Work required:
Extract the lines that run from the line with "The width and" to the line with "at that location.", both included, and reproduce them without changes. Leave the pictures out of your answer.

Items:
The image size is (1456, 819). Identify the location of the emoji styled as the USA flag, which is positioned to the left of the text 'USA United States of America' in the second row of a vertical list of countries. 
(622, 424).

--

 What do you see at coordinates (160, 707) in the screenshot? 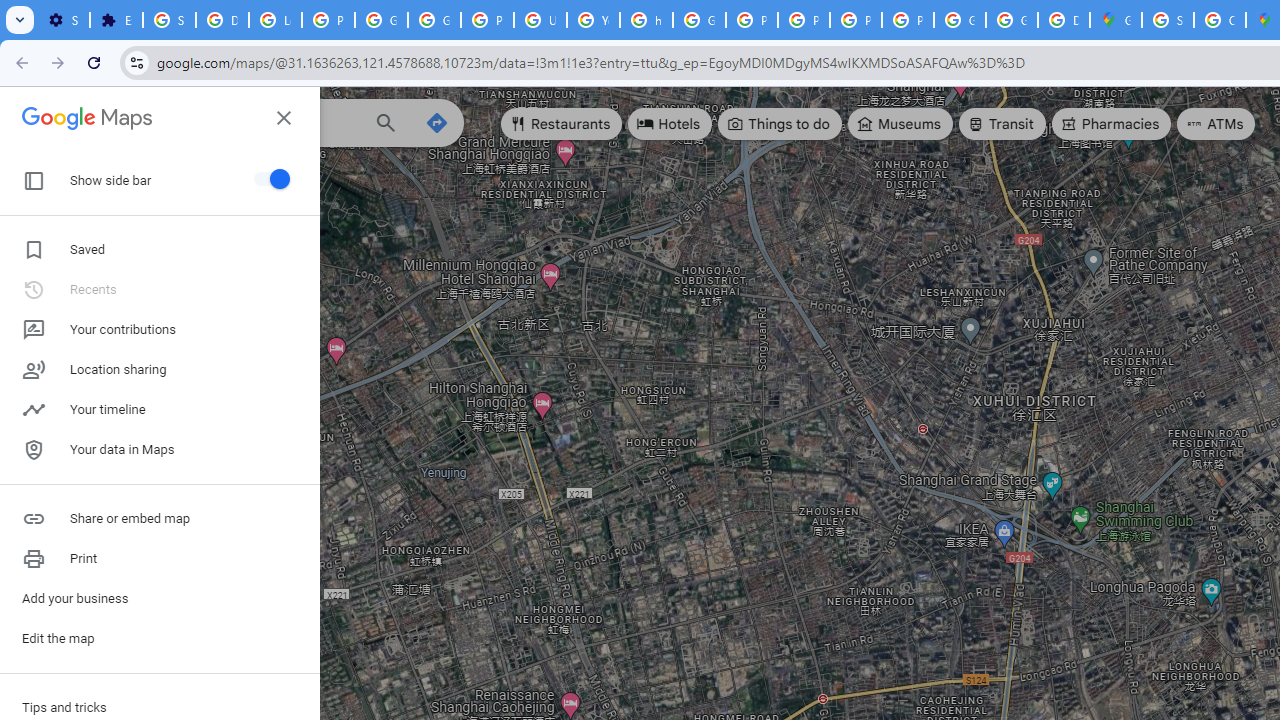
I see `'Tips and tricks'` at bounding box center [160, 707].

---

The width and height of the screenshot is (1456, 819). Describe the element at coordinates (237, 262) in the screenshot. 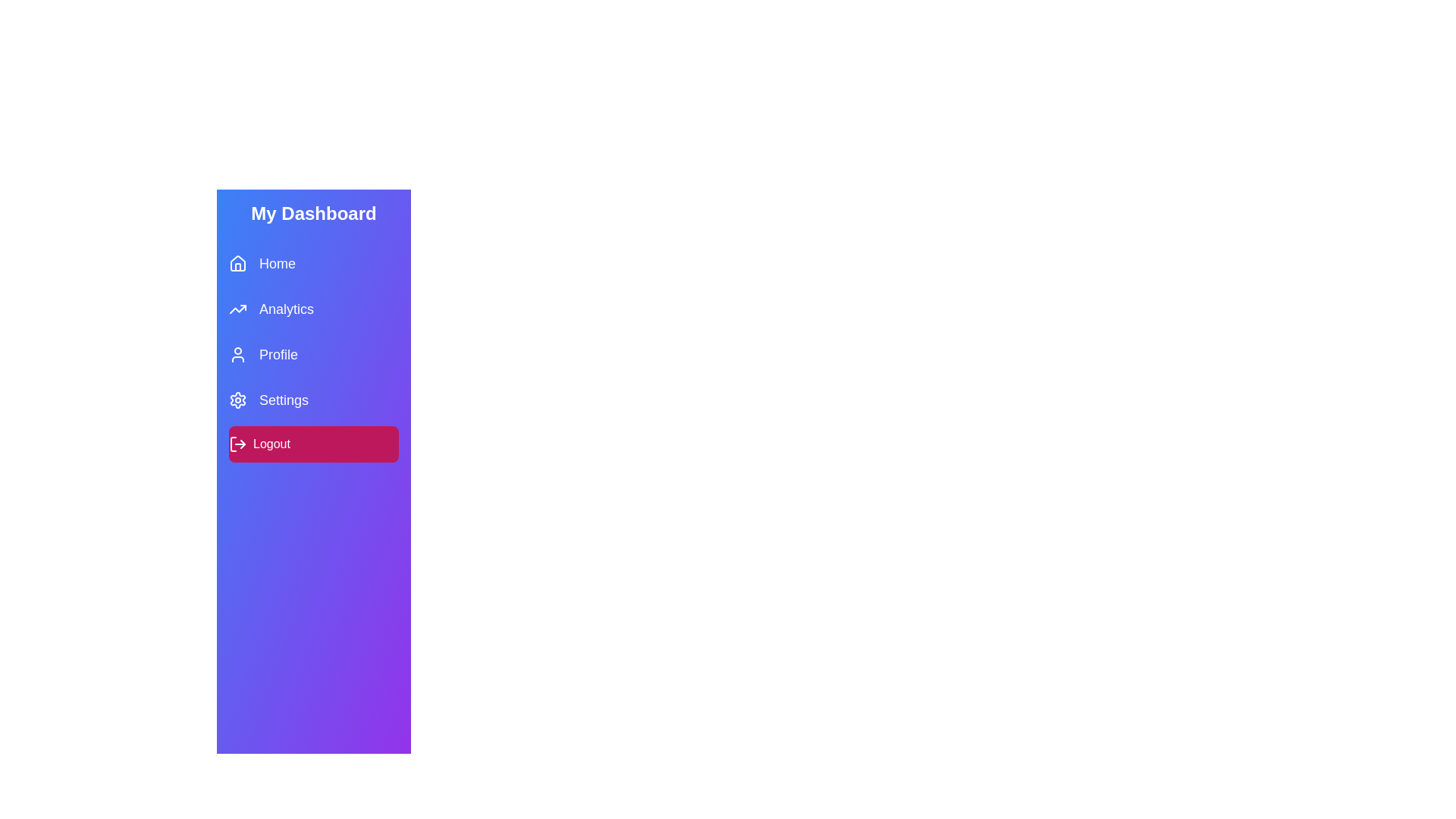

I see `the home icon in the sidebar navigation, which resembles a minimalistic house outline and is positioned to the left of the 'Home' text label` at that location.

Reply:
The width and height of the screenshot is (1456, 819). Describe the element at coordinates (237, 262) in the screenshot. 

I see `the home icon in the sidebar navigation, which resembles a minimalistic house outline and is positioned to the left of the 'Home' text label` at that location.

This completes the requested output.